Previews, Interviews & Special Events/A History of Colour
The History and Development of
Colour - An Illustrated Lecture
Another fascinating evening at the NFT.
David Pierce of the NFTVA gave a nice friendly talk about the history of colour film. A bit chaotic at the start but he fumbled his way through it and got more organised as we went along. Neal Lofthouse from Banbury, Oxfordshire was there as well. Always nice to see you Neal. Mark Fuller from Bristol arrived just as we were settling into our seats and we had a few quick words then settled down for the lecture.
David explained the techniques and methods involved in some of the early processes such as:
- Tinting and Toning
Tinting replaces the white/clear parts of the film with colour
Toning replaces the dark areas with colour (c.f. Sepia)
Toning was done with cyanide compounds
Tinting can be stripped & restarted - toning can't
- Hand colouring
Artificial colouring. Each print coloured by hand
6 hours work for 1 minute of screen time
- Automated - Stencil cutting
3 feet of stencil per hour (for each or 6 colours)
Stencils then used to apply colours
2 colour - Red/Green
Film run at double speed, 32 fps. Led to mechanical breakdowns
- William & Claude Friese Green
Tinted alternate frames
Colour fringing when object moved quickly relative to the camera but very good on fairly static or slow moving scenes.

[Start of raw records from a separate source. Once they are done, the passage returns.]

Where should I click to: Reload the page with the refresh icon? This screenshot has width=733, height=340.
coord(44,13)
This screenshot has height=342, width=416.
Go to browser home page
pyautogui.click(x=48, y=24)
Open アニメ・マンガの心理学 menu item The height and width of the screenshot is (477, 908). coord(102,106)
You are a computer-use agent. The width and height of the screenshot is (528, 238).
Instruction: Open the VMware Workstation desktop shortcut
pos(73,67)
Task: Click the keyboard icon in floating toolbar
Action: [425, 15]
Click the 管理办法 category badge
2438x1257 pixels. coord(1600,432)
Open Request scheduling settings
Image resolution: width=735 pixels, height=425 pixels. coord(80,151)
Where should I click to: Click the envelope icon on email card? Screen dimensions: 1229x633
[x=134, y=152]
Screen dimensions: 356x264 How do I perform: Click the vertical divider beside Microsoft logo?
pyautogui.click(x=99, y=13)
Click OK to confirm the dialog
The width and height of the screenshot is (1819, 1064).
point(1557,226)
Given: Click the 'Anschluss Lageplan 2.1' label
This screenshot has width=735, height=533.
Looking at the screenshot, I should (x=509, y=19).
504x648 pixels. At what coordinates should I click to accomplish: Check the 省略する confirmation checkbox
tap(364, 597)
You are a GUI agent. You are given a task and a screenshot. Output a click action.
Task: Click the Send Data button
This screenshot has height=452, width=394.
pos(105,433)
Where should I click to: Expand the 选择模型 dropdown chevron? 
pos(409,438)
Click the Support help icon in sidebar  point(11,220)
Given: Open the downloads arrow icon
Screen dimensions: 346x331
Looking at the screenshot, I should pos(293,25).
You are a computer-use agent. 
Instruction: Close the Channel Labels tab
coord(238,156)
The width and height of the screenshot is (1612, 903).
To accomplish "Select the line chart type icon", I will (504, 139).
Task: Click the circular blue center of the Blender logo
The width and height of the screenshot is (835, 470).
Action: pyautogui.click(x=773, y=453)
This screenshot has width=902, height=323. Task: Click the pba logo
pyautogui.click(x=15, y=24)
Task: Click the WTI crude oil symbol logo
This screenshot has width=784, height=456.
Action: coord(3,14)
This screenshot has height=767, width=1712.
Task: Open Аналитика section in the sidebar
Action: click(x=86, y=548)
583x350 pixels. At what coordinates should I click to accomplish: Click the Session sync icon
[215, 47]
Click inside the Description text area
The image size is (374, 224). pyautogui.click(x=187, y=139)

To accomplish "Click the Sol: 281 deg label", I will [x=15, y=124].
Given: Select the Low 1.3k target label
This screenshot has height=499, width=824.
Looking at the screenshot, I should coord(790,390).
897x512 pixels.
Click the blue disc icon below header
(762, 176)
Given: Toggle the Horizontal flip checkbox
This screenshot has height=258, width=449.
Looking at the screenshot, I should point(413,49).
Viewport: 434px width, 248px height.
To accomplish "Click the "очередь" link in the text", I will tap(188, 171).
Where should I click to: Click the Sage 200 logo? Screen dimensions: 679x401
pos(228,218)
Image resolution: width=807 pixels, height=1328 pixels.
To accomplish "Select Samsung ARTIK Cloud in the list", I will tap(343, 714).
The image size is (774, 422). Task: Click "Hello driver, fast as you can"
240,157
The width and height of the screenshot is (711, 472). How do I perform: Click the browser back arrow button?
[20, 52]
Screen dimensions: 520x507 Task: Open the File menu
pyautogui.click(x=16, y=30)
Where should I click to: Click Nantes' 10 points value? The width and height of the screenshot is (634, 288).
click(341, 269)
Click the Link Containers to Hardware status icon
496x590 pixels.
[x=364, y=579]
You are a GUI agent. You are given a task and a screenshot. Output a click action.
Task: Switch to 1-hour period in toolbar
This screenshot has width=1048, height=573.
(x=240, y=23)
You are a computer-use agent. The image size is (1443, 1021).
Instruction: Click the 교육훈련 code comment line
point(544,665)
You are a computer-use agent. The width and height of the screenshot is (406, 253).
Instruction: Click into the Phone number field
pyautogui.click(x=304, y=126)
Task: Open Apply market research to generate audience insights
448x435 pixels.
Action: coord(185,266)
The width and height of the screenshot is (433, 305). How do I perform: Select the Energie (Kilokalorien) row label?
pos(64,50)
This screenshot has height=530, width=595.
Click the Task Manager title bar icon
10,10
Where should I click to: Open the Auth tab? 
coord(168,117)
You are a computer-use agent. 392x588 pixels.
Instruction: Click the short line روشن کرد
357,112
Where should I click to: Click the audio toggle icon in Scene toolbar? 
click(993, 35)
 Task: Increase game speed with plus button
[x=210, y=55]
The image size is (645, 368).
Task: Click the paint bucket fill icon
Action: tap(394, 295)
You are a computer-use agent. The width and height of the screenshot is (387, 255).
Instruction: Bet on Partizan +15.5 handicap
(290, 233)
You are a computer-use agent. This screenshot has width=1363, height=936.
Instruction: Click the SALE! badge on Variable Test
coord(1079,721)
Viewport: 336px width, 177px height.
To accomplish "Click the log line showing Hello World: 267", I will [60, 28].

Could have become the success that Technicolor was
Additive, alternate frame, 4 colour RGBY
- Technicolor Process #1
Single strip, double speed RG
Operator controls the speed of each wheel
Dyed film RGB
Needs a lot of light to project
Subtractive, different colour emulsion on each side of the film
After the lecture there was time for a quick break then we went back in to see Black Narcissus on a wonderful dye transfer Technicolor print that Michael Pogorzelski had brought over for his lecture a few days before. Slightly scratched in places but it really reminded us why it was called Glorious Technicolor. And of course, it had the correct "black out" as Sister Ruth faints, not the "blue out" mistake that some recent prints have.
Afterwards we all retired to the bar and chatted long into the night (until they threw us out when they closed up). Had the pleasure of meeting Bryony Dixon of the BFI / NFTVA. She had been on the New Directors Award Jury at the 2002 Donostia - San Sebastián Film Festival and had helped enormously by organizing a lot of the prints of the Powell (& Pressburger) films shown there. Thanks again Bryony.